## DOCUMENT SOURCE
####

Les fusées du canon de 75

Les fusées du canon de 75.


Afin de poursuivre la présentation des munitions tirées par le canon de 75 modèle 1897, cette page va vous donner un aperçu des différents types de fusées utilisées et de leur fonctionnement général.

Sources:
- Organisation des matériels d'Artillerie, Tome I, 1936.
- Renseignements sur les matériels d'Artillerie de tous calibres en service, 1927.
- Instruction relative aux munitions, 1917.
- Manuel à l'usage des sous-officiers chargés des munitions dans l'Artillerie à pied, 1913.
- Manuel du gradé d'Artillerie de Campagne, édition 1915.
- Règlement de manœuvre de l'Artillerie, Tome 5, 1923.


Introduction

La fusée est l’artifice qui permet l’amorçage du projectile, c'est-à-dire son fonctionnement au moment voulu.
Sa constitution dépend du type de fonctionnement, mais aussi de la nature du chargement explosif de l'obus.

Une fusée est en général composée:
- d'un système d'armement qui rend la fusée prête à fonctionner au départ du coup et qui évite tout fonctionnement intempestif lors des manipulations et des transports.
- d'un système de sûreté qui évite tout fonctionnement prématuré sur la trajectoire une fois que la fusée est armée;
- d'un système de mise feu qui détermine le fonctionnement au point de chute voulu.


Les fusées utilisées par l'artillerie de campagne ou la D.C.A. peuvent être:

- percutantes : elles fonctionnement à l'impact du projectile, en général un obus explosif.

####

## ENTRÉES FOURNIES
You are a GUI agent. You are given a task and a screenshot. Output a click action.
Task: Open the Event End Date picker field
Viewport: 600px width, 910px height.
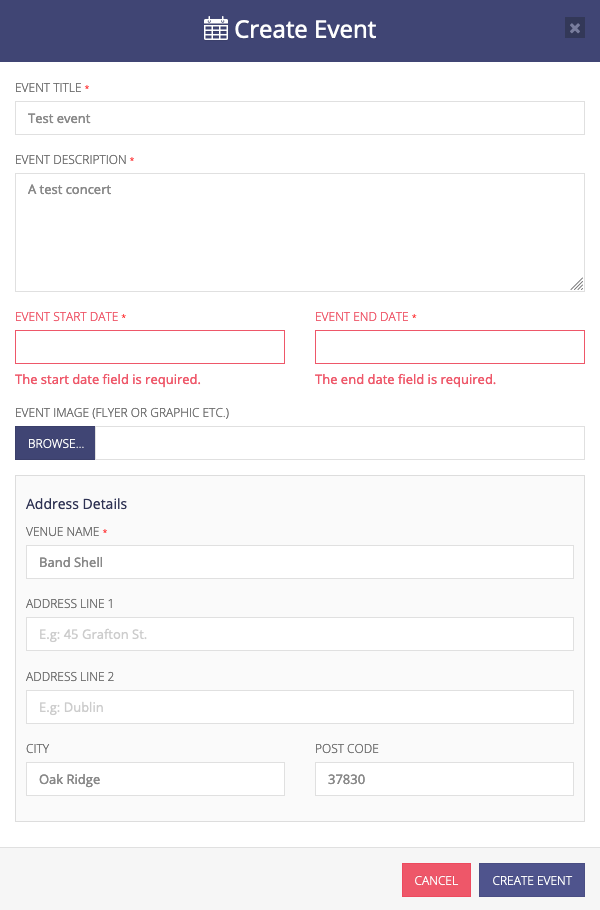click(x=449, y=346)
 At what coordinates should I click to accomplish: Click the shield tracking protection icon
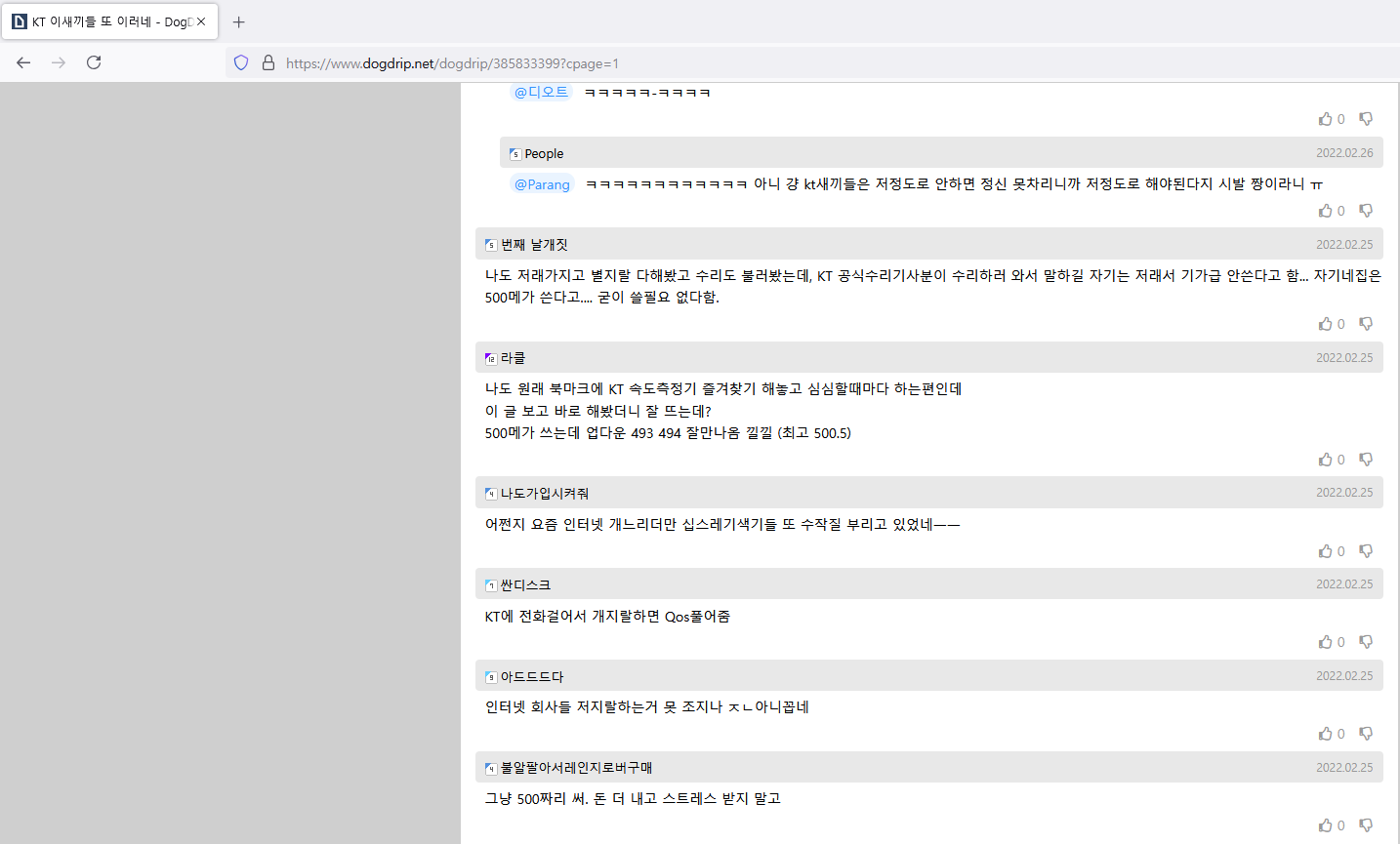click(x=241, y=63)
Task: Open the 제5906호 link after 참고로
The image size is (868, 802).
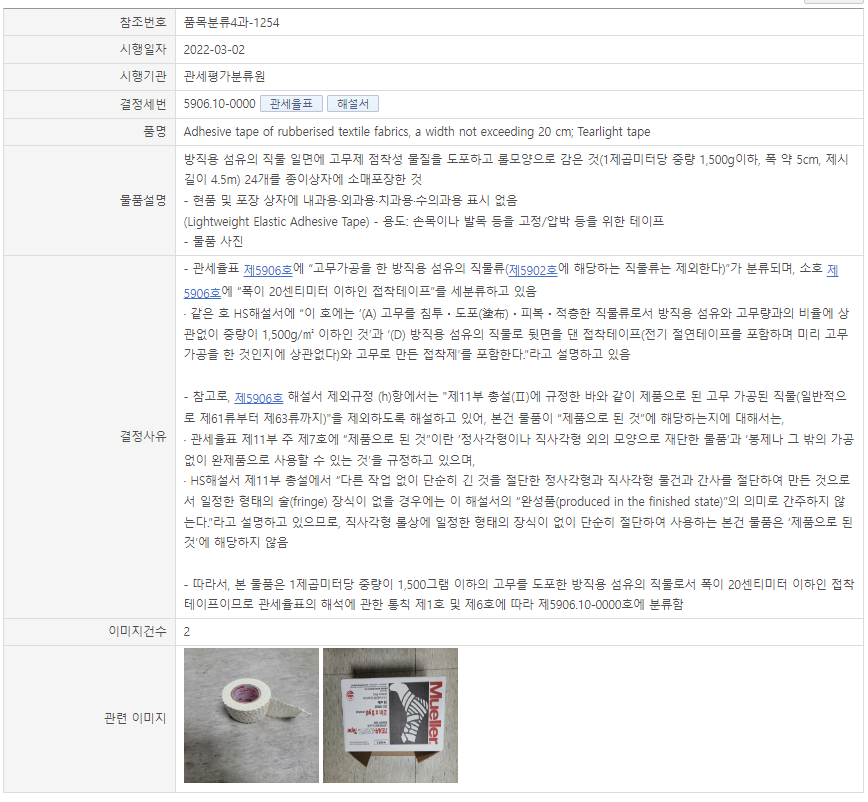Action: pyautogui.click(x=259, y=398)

####

## CONSIGNE
Reprenez le document sur les fusées du canon de 75 juste après sa dernière phrase et poursuivez-en la rédaction.

## RÉPONSE ATTENDUE
- fusantes : elles fonctionnement au moment souhaité sur la trajectoire de l'obus (pour le tir contre aéronef). 

- à double effet : fusantes pour fonctionner sur la trajectoire, elles possèdent également un système de mise de feu percutant au cas où le système fusant fait défaut ou s'il n'est pas activé. Le tir à double effet est utilisé avec des obus à balles.



Les fusées percutantes en service utilisées par le canon de 75 :


Les fusées percutantes possèdent un détonateur et sont utilisées sur les obus explosifs.

Pour des raisons de sécurité, elles sont toujours livrées à part et ne sont vissées sur les obus qu'au dernier moment, juste avant le tir.

De nombreux modèles, toujours plus efficaces ont été fabriqués pendant la grande guerre.
C'est ainsi que sont apparues les fusées percutantes sans retard (C.R.), à court retard (C.R.), à long retard (L.R.). 
Suivant le modèle, l'objectif est de faire exploser l'obus instantanément à l'impact, ou avec un retard de 0"05 sec, 0"15 sec ou 0"35.

Toutes les fusées portent des marques (faites au nitrate d'argent) relatives au type de la fusée, à l'atelier, au lot, à l'année de fabrication.
Elles portent également des colorations permettant d'identifier rapidement leurs caractéristiques. 
Par exemple:
- Tête blanche ou non colorée : Fusée SR
- Tête noire : Fusée CR
- Tête noire et queue violette : Fusée LR
- Tête et coiffe rouge : Fusées IAL (pour 95 et 155 C. anciens modèles)
- Collerette verte : Ressort de sûreté renforcé.
- Coiffe bleue (fusée à barillet):Fusée fusante
- Coiffe blanche (fusée à barillet) : Fusée double effet
- Coiffe noire (fusée à barillet) : Fusée fusante ou double effet à longue durée.



Très belle carte postale montrant une équipe de pièce en pleine action avec son canon de 75.Au 1er plan on distingue les obus de 75 explosifs modèle 1900 empilés et qui n'ont pas encore de fusée.
De chaque côté des caisses pour obus de 75. A droite posées sur une caisse des fusées prêtes à être vissées avant le tir.
En bas à droite, une petite caisse de fusées détonateur à double effet. Enfin, on voit l'artificier penché vers la gauche qui manipule des fusées pour les visser.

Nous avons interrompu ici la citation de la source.